A FRIEND POSTED a photo of his backyard picnic table early last week. It had a foot of snow on it. Nothing special to look at except that he lives in Austin, TX. The news cycle has moved on to new miseries. Here the thermometer readings lurch from January to April and back.
We know March always triggers screwy weather here, but check out the column by The Catskills Geologists, Robert and Johanna Titus, on Page 20. Spoiler alert: the drawing with the column is not a new emoji. It represents the northern hemisphere of Earth. The diagram represents the big picture. The local angle to all this is electricity.

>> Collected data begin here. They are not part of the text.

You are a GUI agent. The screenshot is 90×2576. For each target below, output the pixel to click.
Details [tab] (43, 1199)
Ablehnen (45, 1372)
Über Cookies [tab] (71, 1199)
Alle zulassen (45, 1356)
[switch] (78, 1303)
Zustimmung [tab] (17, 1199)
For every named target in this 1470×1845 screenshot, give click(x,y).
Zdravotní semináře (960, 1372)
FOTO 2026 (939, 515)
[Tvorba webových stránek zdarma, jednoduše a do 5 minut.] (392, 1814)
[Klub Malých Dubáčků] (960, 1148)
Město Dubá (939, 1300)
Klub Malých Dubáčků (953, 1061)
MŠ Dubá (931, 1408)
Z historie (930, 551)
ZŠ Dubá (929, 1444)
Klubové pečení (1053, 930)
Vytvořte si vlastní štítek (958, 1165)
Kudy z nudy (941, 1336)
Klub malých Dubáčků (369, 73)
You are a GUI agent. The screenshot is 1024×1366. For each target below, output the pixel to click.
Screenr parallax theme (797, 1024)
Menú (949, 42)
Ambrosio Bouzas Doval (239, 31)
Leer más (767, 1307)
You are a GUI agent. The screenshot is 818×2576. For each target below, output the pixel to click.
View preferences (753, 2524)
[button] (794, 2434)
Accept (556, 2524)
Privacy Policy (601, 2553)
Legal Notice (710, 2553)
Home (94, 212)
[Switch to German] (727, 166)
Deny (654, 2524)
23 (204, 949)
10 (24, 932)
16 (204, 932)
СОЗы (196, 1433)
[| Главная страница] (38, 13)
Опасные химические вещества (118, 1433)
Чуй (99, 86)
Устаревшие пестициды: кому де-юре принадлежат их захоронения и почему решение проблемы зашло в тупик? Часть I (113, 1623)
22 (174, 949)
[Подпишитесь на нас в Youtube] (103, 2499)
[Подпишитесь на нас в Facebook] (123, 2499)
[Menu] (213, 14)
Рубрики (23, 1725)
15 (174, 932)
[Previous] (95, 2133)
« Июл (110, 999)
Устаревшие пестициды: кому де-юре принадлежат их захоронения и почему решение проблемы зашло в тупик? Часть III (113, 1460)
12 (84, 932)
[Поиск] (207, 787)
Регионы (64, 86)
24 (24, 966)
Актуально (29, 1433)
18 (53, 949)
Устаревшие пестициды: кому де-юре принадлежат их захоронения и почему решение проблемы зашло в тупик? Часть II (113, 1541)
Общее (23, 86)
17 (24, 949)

One of the biggest local electricity projects in recent years was scheduled to start work this week. It’s the upgrade of high voltage transmission lines running 54 miles from Schodack in southern Rensselaer County southward through the Columbia County Towns of Stuyvesant, Stockport, Claverack, Livingston and a slice of Clermont and on into Dutchess County on its way to New York City.
Plans say the new towers, cables and transmission substations will be built on utility company property. The project is expected to take two years.
When it was proposed county residents mounted a determined opposition. Some called for the lines to be buried. Others said new towers and cables weren’t needed. An analysis by a scientist calculated that if New York City modernized some household appliances the metropolis would have a surplus—not a shortage—of electricity.
New York Transco, the company in charge of the power line upgrade, said the towers and cables were overdue for replacement and more power was needed to maintain service. The scientist’s math didn’t sway them. The company said burying cables was too expensive. The state Public Service Commission agreed.
That Titus diagram? It shows how bulges in the jet stream, a long-predicted result of climate change, extend further south and occur more often now than before. These power line upgrades are a relatively small investment in our statewide power grid. They are what Texas didn’t do.
Then there’s the Shepherd’s Run solar farm proposal proposed by Hecate Energy for farmland around the hamlet of Craryville. It’s now been scaled back to 360 acres and the developer has dropped plans to include storage batteries.
The choice of Craryville makes business sense. The sun doesn’t shine any brighter there, but it is home to a power line substation near Route 23. The electricity generated by the 200,000 Shepherd’s Run solar panels will be fed directly into the grid. There are no plans for the power generated to serve local residents in the Town of Copake, where Craryville is located, or for other nearby municipalities.
Neighbors of the site fear the solar farm would drive down the value of their homes. And the Town Board is fighting the proposal because it has a law on the books that limits the size of solar farms to a maximum of 10 acres. The state has the power to bypass town law and approve the Shepherd’s Run facility and that’s what Hecate Energy has requested permission to do.
U.S. government figures say that last summer was the third hottest on record in this state. The Biden Administration is promoting everything electric starting with vehicles, which will require recharging stations wherever the vehicles go as well as weaning all of us off of our fossil fuels dependency. The state government is likewise looking for ways to accelerate the distribution of electric power wherever possible. It’s hard to see how, in that environment, the town will prevail over Hecate.
And the Ancram Town Board may have found a strategy that would slow or discourage construction of a Hecate-type project in that town (see Page 1).
Hecate has shown a willingness to compromise. That won’t be enough. There has to be agreement that the sacrifice is shared.
We’re awaiting decisions but the bulges are not.